Records contained in a dataset
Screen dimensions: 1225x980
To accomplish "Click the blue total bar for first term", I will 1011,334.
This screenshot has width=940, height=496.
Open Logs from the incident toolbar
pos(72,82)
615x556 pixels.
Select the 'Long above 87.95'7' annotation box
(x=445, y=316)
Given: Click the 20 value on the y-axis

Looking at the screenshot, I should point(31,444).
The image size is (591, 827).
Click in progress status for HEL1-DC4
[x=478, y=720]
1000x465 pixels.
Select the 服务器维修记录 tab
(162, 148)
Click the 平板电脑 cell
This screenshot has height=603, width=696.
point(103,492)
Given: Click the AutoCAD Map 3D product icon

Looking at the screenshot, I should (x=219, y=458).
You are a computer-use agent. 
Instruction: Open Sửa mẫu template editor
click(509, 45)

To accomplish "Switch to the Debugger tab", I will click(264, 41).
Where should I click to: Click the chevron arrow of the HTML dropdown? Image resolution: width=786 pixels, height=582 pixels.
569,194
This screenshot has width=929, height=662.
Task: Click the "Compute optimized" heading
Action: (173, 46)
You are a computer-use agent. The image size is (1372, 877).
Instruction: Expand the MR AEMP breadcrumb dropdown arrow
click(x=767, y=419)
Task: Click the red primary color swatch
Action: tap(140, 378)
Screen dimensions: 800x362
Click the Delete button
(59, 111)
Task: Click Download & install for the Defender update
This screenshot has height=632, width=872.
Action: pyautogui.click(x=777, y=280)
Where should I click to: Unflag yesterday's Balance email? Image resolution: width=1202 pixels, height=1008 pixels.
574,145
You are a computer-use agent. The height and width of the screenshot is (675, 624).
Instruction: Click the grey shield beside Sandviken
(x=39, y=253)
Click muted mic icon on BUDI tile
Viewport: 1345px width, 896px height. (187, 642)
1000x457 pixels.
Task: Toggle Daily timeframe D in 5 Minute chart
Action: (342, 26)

(How to complete this task)
In the data, find how many lines hold the string "computer", and answer with the number only.

(Reply to the task)
3